Use battery or a hybrid system to get from the customer pick up to the nearest interstate and them hook up to the electric for the long drive, and let the truck drive itself. Have that lane separate from the manual driving lanes.
An alarm sounds when it's time for the driver to take back over (or stops the truck in a safe place if the driver fails to take back over).
Makes the control system for the automatic driving part much easier as it's just following a wire or other guide.
"A significant number of consumers are buying electric passenger cars, but because they’re more expensive than their gasoline counterparts, the market is limited to a few percent of the overall market, many analysts say."

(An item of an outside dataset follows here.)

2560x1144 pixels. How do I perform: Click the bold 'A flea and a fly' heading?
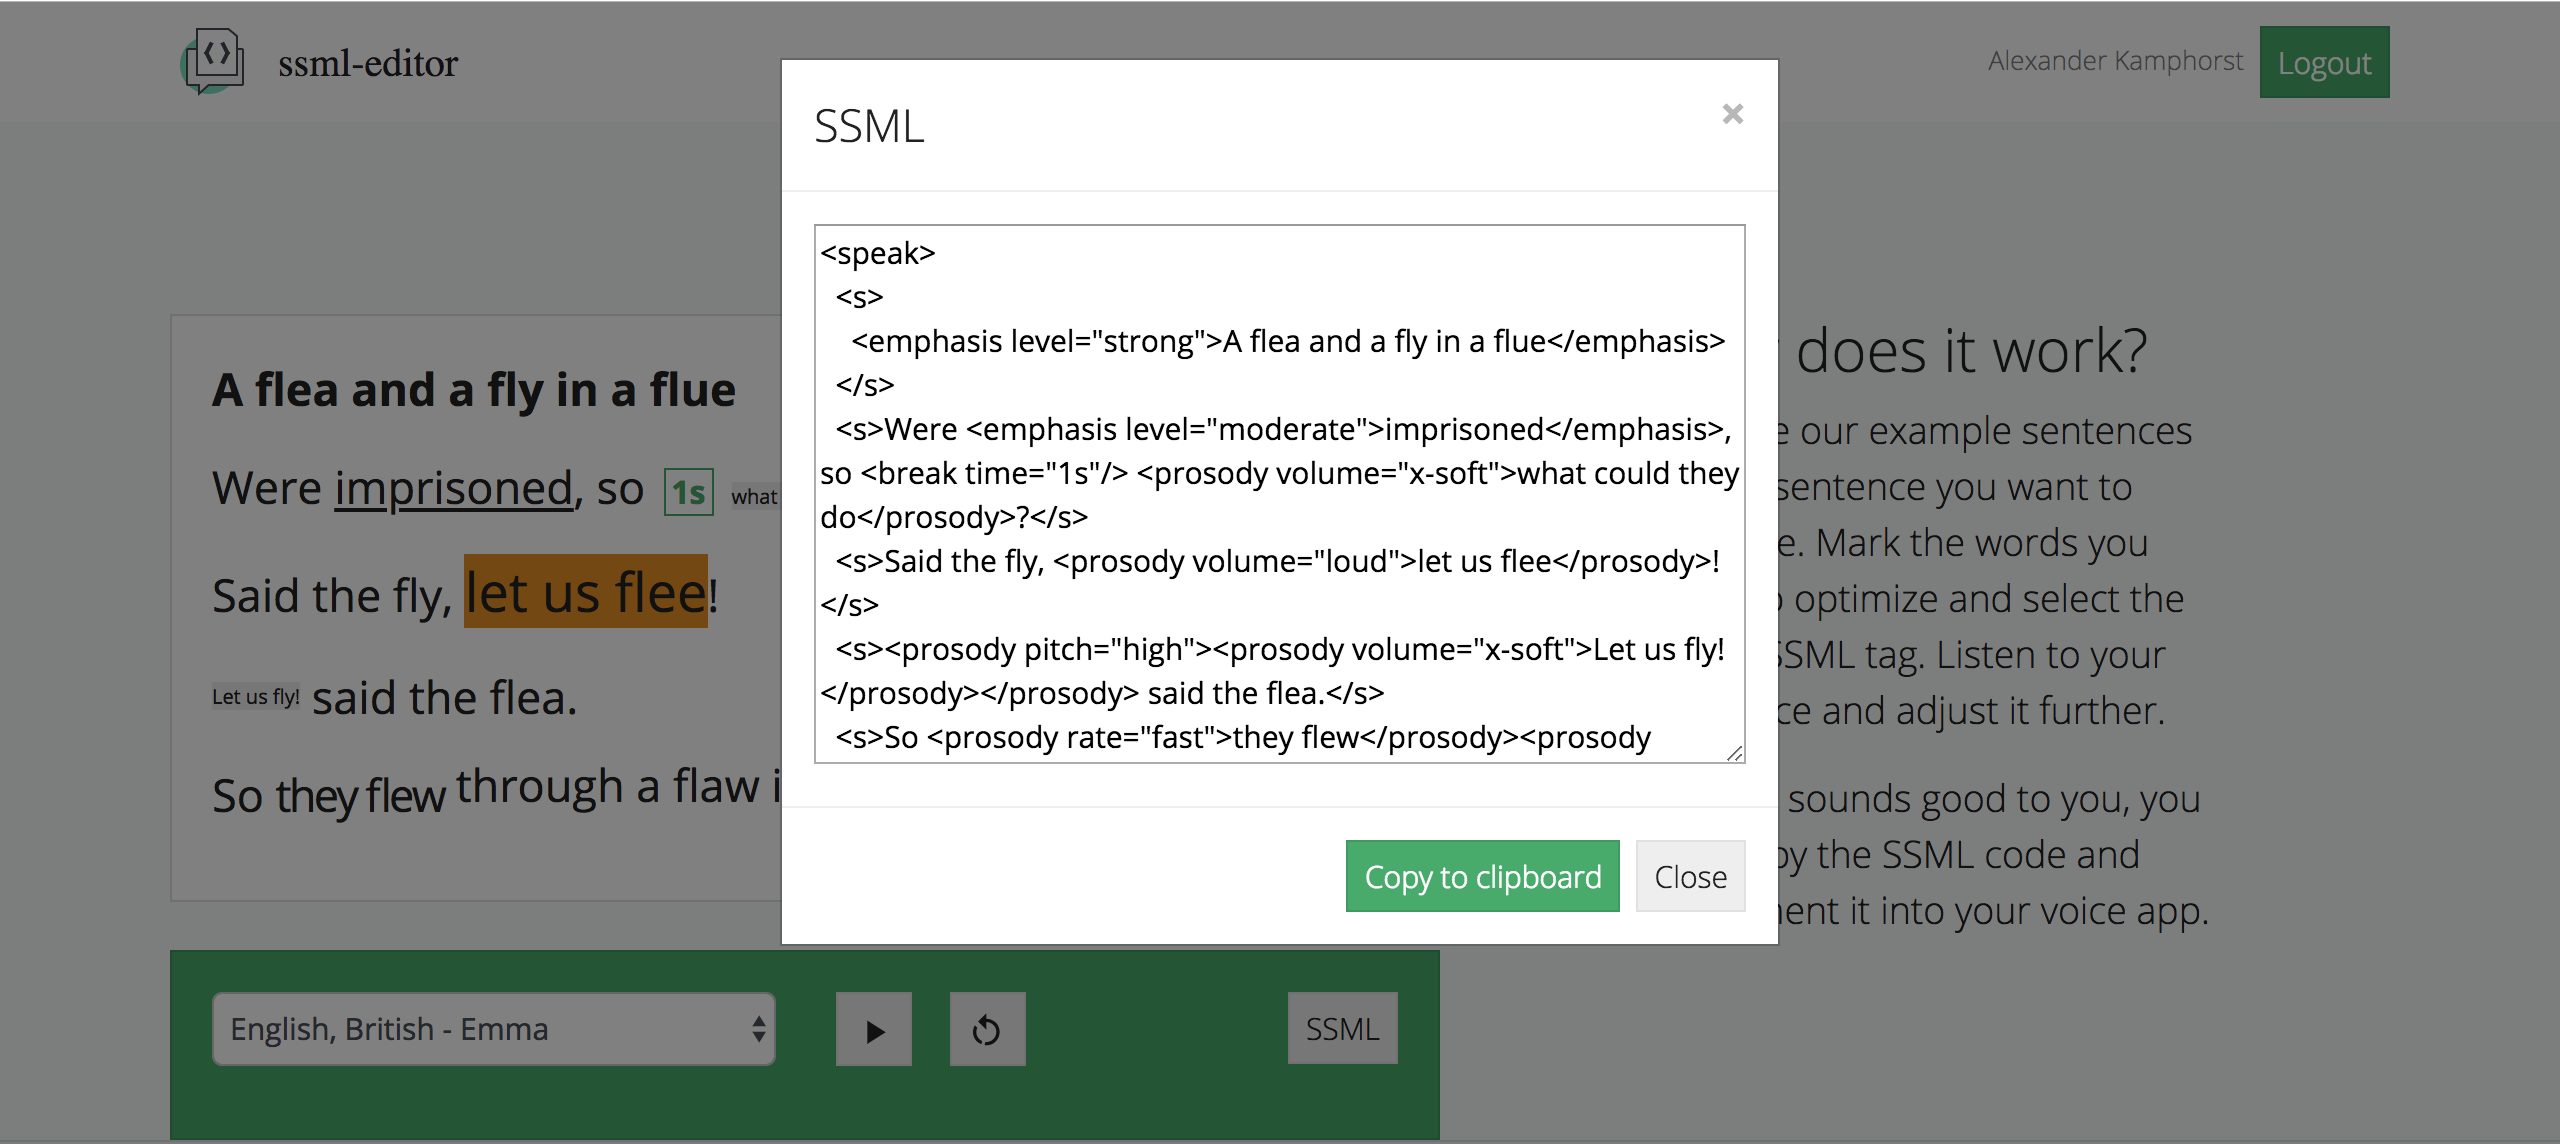(473, 390)
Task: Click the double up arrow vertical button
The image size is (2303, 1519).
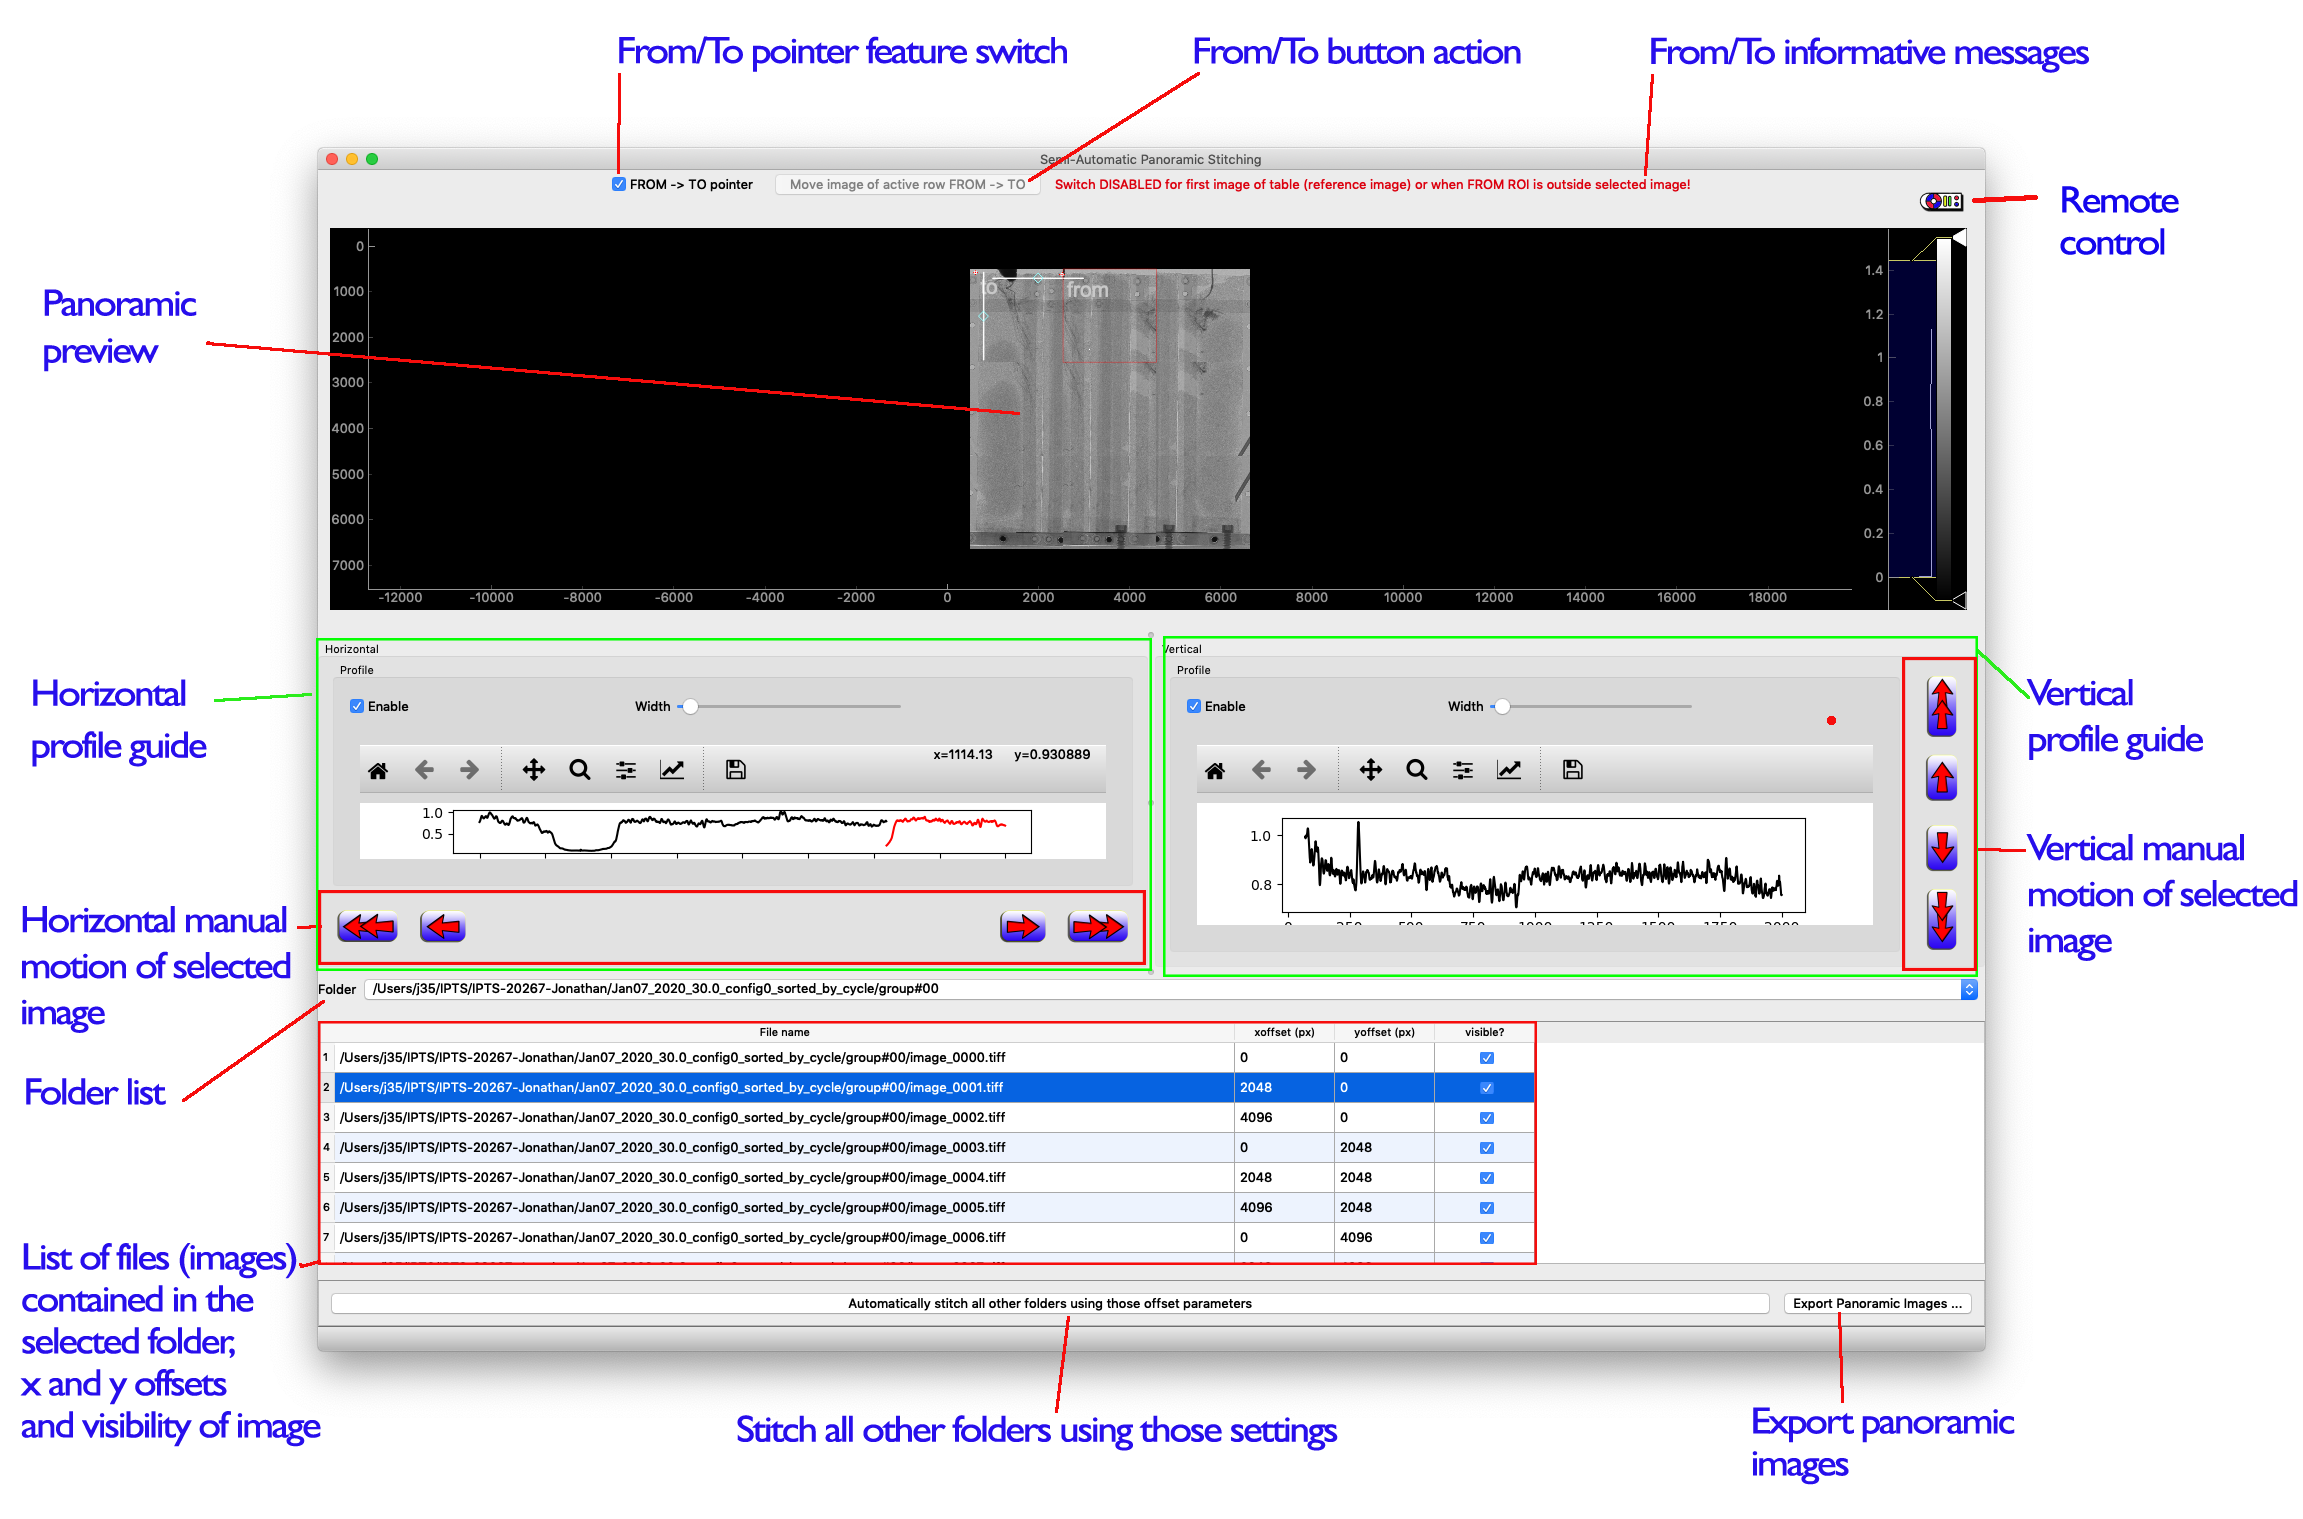Action: 1941,706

Significant, a few percent.
Chicago just bought 20 electric garbage trucks for $13.4M over the next 5 years from Motiv Power Systems (adding to their fleet of 600).
With fixed 60-mile daily routes, it seems like garbage trucks are a pretty good match for the current state of battery technology.
I wonder why Wrightspeed is using a turbine as well? Motiv is making some PR hay out of the fact that their trucks for Chicago are the only all-electric ones in north america.
Ol' DiceDot just can't stop posting about put this guy or his battery company. Now we have a garbage truck that would make elon proud, darn post it up quick. dicedot is not allowed to go more than 48 hour without an elon musk vs something post or something that would make him proud. this guy is like morgan freeman. over reported. hipster dicedot why dont you link to a video trendily praising nikola tesla, too while youre at zombifying this site's soul with shit posts and dupes next to taboola ads of rotting teeth and warren buffet 401k secrets.
If there was EVER a vehicle that could use regenerative brakes, it is a garbage truck. Also the post office truck or whatever that thing is.
Capstone Turbine Corporation makes the LNG burning turbine for this application. Here is a good video about it, showing the vehicle in operation and explaining the trade-offs; basically high initial capital costs with good long term savings in fuel and maintenance. Regenerative braking is a big win both in fuel savings and maintenance for garbage trucks which can perform more than 1000 hard stops per day.
Technical details on the turbine include; 200 lbs, 250 hp, 40,000h service life between overhauls (13+ years @ 8h / day.) The turbine has air bearings to eliminate wear, which implies a gas generator/power section arrangement to drive the generator, I believe.
Maw! Fire up the karma burner!
Who is General Moters? :P
Ant(Dude) @ Quality Foraged Links (AQFL.net) & The Ant Farm (antfarm.ma.cx / antfarm.home.dhs.org).
Until they have to head to the next county for a forest fire and then run their pumps all day.
Sure, it might be fine to collect garbage in the neighboorhood, but what happens when you want to take the wife and kids to vacations a few states away ?
A really helpful article on how this technology came about
http://chargedevs.com/features...
I lived in Asmara Eritrea in the sixties and I noticed they used electric garbage trucks. They were perfectly quiet, which suited me on those hung over mornings.
It's about time we tried to catch up with a small African nation.